Records provided Block Start
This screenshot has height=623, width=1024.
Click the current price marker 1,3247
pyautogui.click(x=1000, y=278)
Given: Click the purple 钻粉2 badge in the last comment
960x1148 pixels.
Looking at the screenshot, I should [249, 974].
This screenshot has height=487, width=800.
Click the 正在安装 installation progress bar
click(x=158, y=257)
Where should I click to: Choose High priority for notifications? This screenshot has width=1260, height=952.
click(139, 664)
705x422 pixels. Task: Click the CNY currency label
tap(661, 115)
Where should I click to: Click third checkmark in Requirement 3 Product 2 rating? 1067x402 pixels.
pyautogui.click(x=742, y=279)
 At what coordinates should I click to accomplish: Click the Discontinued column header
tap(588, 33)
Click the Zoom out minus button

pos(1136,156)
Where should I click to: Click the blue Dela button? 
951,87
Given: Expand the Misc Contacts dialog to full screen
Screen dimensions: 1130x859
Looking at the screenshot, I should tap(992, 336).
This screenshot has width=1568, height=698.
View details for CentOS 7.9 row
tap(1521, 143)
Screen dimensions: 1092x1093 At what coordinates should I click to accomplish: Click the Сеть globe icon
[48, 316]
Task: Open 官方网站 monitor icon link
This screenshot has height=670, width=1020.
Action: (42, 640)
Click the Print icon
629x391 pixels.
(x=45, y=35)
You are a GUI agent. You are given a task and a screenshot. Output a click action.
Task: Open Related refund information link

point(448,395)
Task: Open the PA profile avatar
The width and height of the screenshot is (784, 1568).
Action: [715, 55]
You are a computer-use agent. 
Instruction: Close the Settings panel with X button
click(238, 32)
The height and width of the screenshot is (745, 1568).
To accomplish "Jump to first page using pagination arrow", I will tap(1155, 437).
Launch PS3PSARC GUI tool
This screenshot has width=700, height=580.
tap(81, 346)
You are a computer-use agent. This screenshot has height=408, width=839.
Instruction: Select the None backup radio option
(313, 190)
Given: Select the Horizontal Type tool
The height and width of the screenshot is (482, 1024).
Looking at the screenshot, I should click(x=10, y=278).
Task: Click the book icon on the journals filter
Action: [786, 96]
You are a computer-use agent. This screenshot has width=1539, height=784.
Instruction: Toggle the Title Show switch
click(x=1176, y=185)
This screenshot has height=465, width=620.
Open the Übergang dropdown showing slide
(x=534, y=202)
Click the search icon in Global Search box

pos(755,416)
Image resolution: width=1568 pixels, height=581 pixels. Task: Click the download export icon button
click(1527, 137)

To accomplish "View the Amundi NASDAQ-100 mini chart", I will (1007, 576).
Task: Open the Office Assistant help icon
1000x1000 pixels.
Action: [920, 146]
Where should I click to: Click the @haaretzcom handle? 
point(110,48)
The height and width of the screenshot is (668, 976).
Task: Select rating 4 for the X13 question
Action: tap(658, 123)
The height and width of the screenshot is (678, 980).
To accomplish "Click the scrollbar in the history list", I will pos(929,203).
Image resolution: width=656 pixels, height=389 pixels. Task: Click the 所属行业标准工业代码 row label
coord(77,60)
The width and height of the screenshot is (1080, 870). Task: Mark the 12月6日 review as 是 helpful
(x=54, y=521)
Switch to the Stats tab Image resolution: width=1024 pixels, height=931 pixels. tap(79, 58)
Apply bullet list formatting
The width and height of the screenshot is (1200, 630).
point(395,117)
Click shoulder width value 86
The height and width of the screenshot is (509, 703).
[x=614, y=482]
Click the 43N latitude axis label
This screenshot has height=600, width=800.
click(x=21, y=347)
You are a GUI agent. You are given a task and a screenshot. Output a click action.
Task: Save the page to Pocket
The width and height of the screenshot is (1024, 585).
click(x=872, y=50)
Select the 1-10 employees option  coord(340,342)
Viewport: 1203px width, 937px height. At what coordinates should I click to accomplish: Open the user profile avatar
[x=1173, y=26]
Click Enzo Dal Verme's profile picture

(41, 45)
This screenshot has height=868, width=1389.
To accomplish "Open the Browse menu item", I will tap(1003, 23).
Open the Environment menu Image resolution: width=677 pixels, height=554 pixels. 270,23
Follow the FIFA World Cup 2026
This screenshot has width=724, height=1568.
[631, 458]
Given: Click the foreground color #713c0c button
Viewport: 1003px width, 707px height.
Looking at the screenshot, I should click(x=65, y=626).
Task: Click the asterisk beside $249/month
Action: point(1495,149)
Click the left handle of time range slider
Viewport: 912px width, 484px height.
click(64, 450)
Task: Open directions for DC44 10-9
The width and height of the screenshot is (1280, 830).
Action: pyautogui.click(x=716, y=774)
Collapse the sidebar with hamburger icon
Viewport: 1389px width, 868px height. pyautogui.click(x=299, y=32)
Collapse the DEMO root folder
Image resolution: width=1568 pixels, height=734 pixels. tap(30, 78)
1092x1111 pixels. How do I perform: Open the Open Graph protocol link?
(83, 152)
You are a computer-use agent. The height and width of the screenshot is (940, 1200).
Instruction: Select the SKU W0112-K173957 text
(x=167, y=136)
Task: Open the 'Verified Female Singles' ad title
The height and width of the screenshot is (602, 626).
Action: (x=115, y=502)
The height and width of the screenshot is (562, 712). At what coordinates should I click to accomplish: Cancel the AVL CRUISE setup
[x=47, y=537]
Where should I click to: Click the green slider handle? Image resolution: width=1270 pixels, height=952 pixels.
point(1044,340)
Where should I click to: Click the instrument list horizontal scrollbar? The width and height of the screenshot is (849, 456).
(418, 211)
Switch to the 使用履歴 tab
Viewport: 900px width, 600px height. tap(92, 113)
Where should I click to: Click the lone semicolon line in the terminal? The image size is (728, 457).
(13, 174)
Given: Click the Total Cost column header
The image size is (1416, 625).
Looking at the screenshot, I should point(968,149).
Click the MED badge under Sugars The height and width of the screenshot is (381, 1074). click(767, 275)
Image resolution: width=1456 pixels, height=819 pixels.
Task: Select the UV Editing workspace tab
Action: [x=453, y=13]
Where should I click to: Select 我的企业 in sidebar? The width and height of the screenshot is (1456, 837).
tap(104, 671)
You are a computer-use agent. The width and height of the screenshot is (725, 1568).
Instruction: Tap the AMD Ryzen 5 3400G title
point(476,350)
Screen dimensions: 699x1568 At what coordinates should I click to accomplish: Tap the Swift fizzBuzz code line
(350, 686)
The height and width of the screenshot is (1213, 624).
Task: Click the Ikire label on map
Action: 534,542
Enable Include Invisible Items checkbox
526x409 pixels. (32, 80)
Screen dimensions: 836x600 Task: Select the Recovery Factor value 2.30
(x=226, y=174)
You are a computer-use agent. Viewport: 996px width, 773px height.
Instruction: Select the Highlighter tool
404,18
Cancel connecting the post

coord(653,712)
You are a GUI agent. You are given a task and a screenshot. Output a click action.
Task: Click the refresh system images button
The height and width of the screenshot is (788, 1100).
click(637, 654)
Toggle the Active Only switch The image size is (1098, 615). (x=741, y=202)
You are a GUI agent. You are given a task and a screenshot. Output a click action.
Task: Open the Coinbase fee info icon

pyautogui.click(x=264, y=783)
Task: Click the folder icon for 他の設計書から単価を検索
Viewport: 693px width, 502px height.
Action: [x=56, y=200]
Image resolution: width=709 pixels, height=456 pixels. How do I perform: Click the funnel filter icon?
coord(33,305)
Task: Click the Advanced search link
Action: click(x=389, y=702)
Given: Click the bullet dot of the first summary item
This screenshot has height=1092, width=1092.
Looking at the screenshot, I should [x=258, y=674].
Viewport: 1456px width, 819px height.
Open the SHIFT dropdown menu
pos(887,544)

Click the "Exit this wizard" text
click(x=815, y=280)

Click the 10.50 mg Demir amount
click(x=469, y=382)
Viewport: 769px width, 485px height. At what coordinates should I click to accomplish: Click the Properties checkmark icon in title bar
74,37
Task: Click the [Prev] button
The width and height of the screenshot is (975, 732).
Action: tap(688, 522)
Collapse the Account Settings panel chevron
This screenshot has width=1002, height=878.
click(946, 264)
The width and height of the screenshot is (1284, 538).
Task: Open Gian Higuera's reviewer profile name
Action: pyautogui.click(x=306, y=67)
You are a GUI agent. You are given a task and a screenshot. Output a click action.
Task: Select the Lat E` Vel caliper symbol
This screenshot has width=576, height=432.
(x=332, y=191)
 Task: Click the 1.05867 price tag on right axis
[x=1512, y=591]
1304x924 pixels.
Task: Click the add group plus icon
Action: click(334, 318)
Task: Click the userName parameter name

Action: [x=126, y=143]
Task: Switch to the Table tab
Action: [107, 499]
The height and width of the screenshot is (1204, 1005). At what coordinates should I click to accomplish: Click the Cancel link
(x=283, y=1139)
Records provided Block End
* _Exercise description_
Please give back exactly the lines of this listing beginning at the line with "Click the 正在安装 installation progress bar" and ending with the line with "has width=1539, height=784.", both included, and nothing else.

* _The answer_
Click the 正在安装 installation progress bar
click(x=158, y=257)
Where should I click to: Choose High priority for notifications? This screenshot has width=1260, height=952.
click(139, 664)
705x422 pixels. Task: Click the CNY currency label
tap(661, 115)
Where should I click to: Click third checkmark in Requirement 3 Product 2 rating? 1067x402 pixels.
pyautogui.click(x=742, y=279)
 At what coordinates should I click to accomplish: Click the Discontinued column header
tap(588, 33)
Click the Zoom out minus button

pos(1136,156)
Where should I click to: Click the blue Dela button? 
951,87
Given: Expand the Misc Contacts dialog to full screen
Screen dimensions: 1130x859
Looking at the screenshot, I should tap(992, 336).
This screenshot has width=1568, height=698.
View details for CentOS 7.9 row
tap(1521, 143)
Screen dimensions: 1092x1093 At what coordinates should I click to accomplish: Click the Сеть globe icon
[48, 316]
Task: Open 官方网站 monitor icon link
This screenshot has height=670, width=1020.
Action: (42, 640)
Click the Print icon
629x391 pixels.
(x=45, y=35)
You are a GUI agent. You are given a task and a screenshot. Output a click action.
Task: Open Related refund information link

point(448,395)
Task: Open the PA profile avatar
The width and height of the screenshot is (784, 1568).
Action: [715, 55]
You are a computer-use agent. 
Instruction: Close the Settings panel with X button
click(238, 32)
The height and width of the screenshot is (745, 1568).
To accomplish "Jump to first page using pagination arrow", I will tap(1155, 437).
Launch PS3PSARC GUI tool
This screenshot has width=700, height=580.
tap(81, 346)
You are a computer-use agent. This screenshot has height=408, width=839.
Instruction: Select the None backup radio option
(313, 190)
Given: Select the Horizontal Type tool
The height and width of the screenshot is (482, 1024).
Looking at the screenshot, I should click(x=10, y=278).
Task: Click the book icon on the journals filter
Action: [786, 96]
You are a computer-use agent. This screenshot has width=1539, height=784.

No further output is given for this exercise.